Eskild inspire à fond, les yeux plissés comme s'il allait éternuer. Je repositionne la fausse moustache en essayant d'être le plus minutieux possible, tout comme la barbe brune en collier. Je peigne ses cheveux courts bruns et retire ses piercings que je range dans un pochon posé sur la coiffeuse.
— Tiens, tu peux te regarder.
Il tourne la tête vers le miroir et commence à rire nerveusement.
— On dirait un tueur en série. Tu veux qu'ils m'arrêtent, en fait, ricane-t-il.
— Mais non, tu es parfait. Cette tenue te va à ravir.
Il réajuste la veste du costume trois pièces brun et se remet à rire.
— Ça ne marchera jamais. Et puis, on dirait que j'ai trente ans.
Mais je n'ai pas le temps de répondre que May et Pete font leur apparition dans la petite pièce.
— Et voilà, tu es incroyable baby ! On ne te reconnait plus, lance Pete d'une voix mielleuse.
— Merci, Pete. Mais j'ai un doute quant à l'utilité du décolleté, dit May en ajustant le tissu pailleté.
Avec sa perruque brune, lisse, son maquillage exagéré et sa robe de soirée noire assortie de bottines, il y a de quoi ne plus la reconnaître, en effet. Eskild se lève et part à sa rencontre, les mains dans les poches.
— Et donc, je sors avec elle, c'est ça ?
— Vous pouvez la jouer un peu pompette, ça devrait le faire, expliqué-je, une main devant ma bouche pour retenir un rire. En tout cas, n'hésitez pas à bavarder. Le but est de les retenir le temps que j'aille chercher la voiture.
May récupère des clefs de sa pochette à sequins qu'elle me le lance.
— Si tu la pète, tu auras affaire à moi.
— T'en fais pas, je sais conduire, réponds-je avec un grand sourire. Merci, Pete. N'hésite pas à demander de l'aide pour ton business.
L'intéressé nous ouvre la porte et nous offre un dernier signe de main avant de fermer. Dehors, il fait nuit noire et le froid commence sérieusement à se faire sentir. Je déverrouille la Ford Taurus grise et une fois tous installés à bord, il est temps d'aller au parking.
L'endroit est à une bonne demi-heure de là et du coin de l'œil je vois Eskild allumer le chauffage pendant le trajet. Je ne sais pas ce qui lui prend ces temps-ci mais il n'arrête pas de se mettre en danger. Ça commence à m'inquiéter mais je n'ai pas envie d'être sur son dos, ça va plus l'énerver qu'autre chose.
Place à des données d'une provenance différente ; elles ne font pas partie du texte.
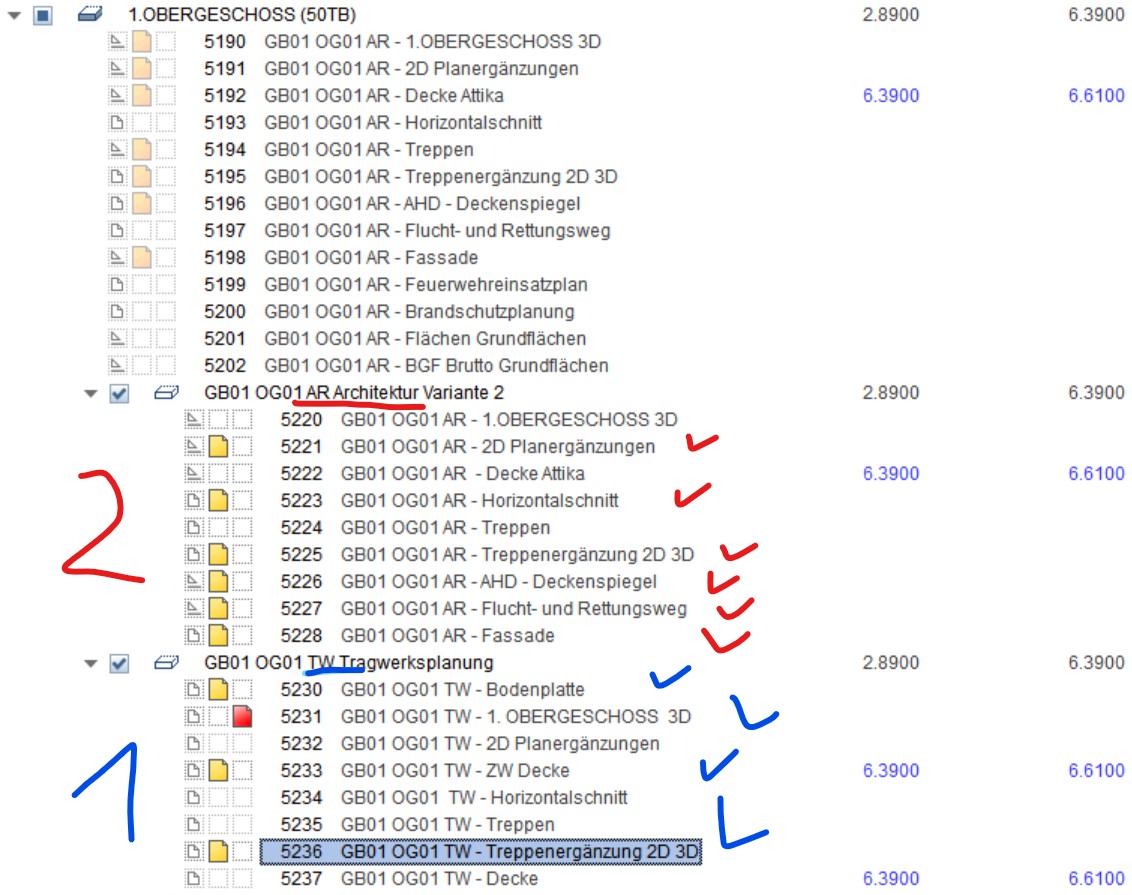Click the yellow status icon of drawing file 5236
Viewport: 1132px width, 895px height.
[x=217, y=852]
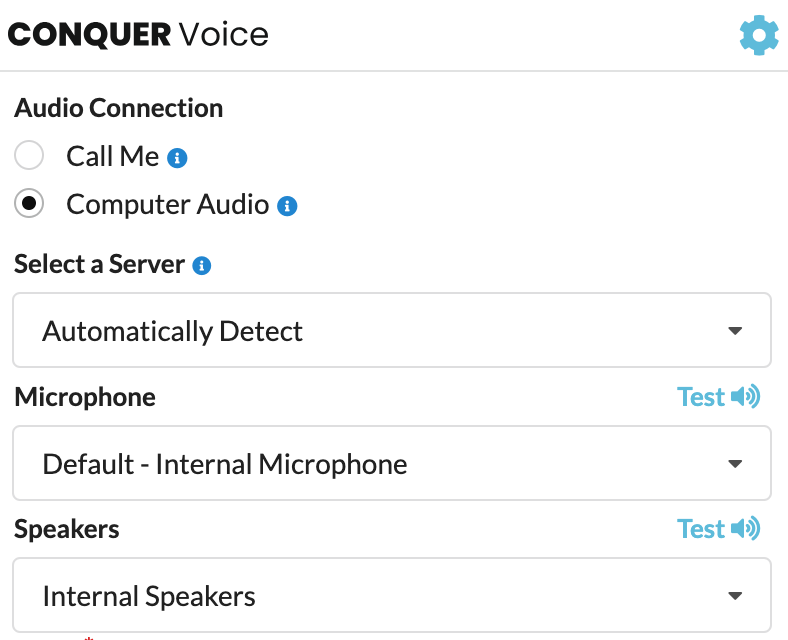
Task: Click the info icon beside Call Me
Action: pyautogui.click(x=177, y=158)
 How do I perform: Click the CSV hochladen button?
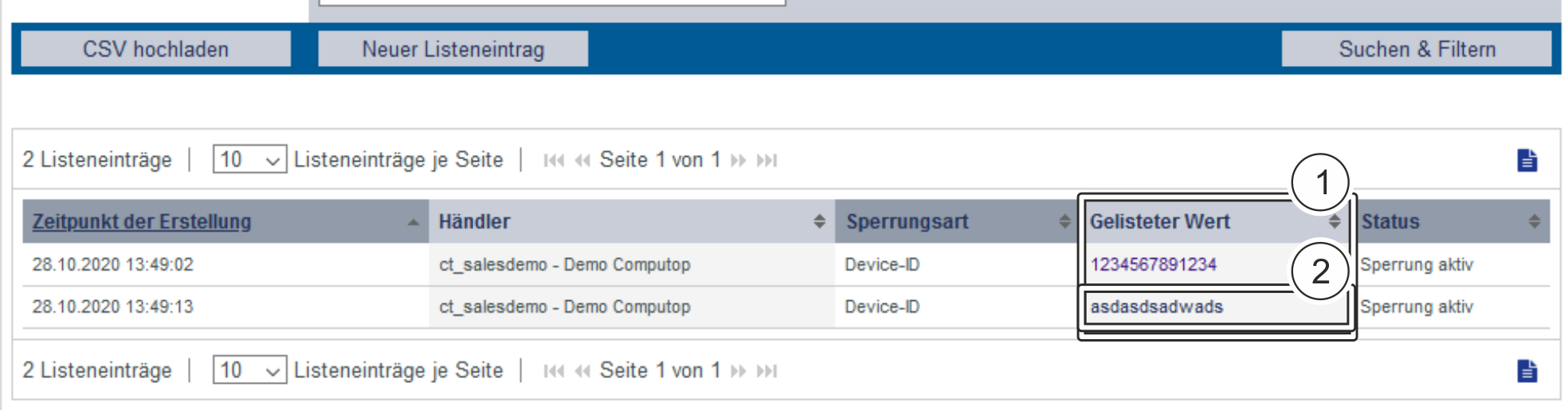(x=155, y=49)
Je me gare devant le supermarché et nous descendons pour aller au parking. Devant l'entrée, les policiers contrôlent chaque arrivant avec assiduité.
— Eh bien, je suis étonné. Habituellement, ils ne se seraient pas donnés tant de mal pour une vulgaire bagarre avec fuite, fais-je remarquer.
— Peut-être qu'ils savent que la bagarre avait un rapport avec le trafic, murmure May-Em au bras d'Eskild.
Une femme aux longs cheveux bruns, petit nez aquilin et à la grande parka noire semble s'occuper de la brigade ou, du moins, travailler avec eux, leur glissant des ordres, un badge pendant de son jean.
Eskild et May attendent près du parking pendant que j'y pénètre par l'issu de secours. Je me faufile entre les voitures en essayant d'agir le plus naturellement possible et entre dans la Toyota Supra. Je savoure le confort et la beauté du véhicule quelques instants avant d'actionner le contact, faisant rugir le moteur d'une douce mélodie.
En jetant un œil autour de moi, je repère le pistolet sous le siège passager. Je déglutis, ne voulant pas penser à ce qu'Eskild aurait pu faire avec ça, et entame une marche arrière pour me mettre en route. À proximité des barrières, les deux mousquetaires s'avancent vers les policiers et May prend une démarche peu assurée.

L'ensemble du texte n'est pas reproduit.